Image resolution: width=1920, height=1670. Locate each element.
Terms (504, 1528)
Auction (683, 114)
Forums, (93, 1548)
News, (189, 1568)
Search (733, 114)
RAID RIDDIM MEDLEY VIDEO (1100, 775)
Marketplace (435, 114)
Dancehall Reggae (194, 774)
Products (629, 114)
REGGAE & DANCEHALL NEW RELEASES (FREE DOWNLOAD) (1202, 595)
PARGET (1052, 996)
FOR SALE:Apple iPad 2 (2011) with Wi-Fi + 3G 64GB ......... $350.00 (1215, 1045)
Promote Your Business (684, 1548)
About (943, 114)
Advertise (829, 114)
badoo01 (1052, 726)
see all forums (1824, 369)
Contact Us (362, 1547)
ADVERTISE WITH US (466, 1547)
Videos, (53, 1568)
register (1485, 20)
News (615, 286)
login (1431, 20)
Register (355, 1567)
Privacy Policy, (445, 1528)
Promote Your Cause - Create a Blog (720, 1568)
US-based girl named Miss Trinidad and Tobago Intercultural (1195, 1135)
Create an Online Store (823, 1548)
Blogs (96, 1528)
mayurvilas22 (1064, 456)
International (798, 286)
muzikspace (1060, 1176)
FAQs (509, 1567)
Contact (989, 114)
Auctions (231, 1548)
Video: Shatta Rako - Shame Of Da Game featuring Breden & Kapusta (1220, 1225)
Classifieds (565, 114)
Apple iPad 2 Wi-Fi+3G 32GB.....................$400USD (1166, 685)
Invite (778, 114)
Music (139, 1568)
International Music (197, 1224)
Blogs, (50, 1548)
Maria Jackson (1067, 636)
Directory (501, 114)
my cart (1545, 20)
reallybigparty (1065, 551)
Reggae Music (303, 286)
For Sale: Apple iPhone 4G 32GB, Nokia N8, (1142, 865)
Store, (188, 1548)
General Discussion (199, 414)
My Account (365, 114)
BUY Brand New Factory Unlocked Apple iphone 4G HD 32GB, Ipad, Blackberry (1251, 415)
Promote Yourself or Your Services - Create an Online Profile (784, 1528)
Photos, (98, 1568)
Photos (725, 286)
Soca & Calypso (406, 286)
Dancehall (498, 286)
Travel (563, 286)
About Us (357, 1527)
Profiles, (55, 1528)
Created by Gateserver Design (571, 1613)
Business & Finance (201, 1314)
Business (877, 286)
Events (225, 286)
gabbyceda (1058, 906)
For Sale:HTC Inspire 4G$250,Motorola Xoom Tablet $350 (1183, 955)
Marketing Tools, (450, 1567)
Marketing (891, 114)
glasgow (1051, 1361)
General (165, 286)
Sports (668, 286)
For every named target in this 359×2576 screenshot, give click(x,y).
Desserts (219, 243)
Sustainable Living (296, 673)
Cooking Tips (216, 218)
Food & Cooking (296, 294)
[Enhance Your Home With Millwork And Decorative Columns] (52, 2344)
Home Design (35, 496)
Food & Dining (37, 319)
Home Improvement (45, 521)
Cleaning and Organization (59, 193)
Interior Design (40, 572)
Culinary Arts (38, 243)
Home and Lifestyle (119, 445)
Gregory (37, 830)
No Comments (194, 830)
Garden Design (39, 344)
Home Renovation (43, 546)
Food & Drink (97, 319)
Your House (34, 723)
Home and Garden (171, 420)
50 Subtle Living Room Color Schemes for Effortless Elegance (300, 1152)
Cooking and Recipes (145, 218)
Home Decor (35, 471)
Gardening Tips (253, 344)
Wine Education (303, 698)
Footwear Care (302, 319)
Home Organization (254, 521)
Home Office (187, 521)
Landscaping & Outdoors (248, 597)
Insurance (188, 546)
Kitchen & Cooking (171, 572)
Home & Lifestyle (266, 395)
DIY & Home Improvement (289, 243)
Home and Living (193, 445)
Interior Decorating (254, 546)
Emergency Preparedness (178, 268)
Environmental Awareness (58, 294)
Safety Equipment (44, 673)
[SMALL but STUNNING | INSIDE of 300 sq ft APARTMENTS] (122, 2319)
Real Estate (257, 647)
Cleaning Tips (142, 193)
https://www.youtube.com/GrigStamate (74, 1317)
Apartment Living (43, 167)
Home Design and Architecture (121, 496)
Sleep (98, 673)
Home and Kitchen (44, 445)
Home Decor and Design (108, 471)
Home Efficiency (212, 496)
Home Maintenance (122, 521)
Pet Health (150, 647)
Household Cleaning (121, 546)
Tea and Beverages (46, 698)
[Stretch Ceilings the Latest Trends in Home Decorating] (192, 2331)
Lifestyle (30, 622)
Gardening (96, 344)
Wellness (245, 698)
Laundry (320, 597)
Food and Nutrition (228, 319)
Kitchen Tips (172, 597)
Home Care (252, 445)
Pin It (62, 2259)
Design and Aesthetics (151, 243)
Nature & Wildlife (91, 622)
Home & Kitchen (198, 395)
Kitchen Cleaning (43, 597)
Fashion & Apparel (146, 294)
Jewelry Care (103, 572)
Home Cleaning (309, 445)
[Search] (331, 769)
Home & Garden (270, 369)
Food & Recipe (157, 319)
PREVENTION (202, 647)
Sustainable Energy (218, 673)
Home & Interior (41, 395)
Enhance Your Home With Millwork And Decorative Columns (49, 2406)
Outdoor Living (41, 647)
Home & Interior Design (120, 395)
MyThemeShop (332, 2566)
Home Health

━━━━

Look above for the line with "Food & Cooking (296, 294)" and the line with "Home Decor (35, 471)". Retype those two lines and every line between them exactly, adding nothing.

Food & Cooking (296, 294)
[Enhance Your Home With Millwork And Decorative Columns] (52, 2344)
Home Design (35, 496)
Food & Dining (37, 319)
Home Improvement (45, 521)
Cleaning and Organization (59, 193)
Interior Design (40, 572)
Culinary Arts (38, 243)
Home and Lifestyle (119, 445)
Gregory (37, 830)
No Comments (194, 830)
Garden Design (39, 344)
Home Renovation (43, 546)
Food & Drink (97, 319)
Your House (34, 723)
Home and Garden (171, 420)
50 Subtle Living Room Color Schemes for Effortless Elegance (300, 1152)
Cooking and Recipes (145, 218)
Home Decor (35, 471)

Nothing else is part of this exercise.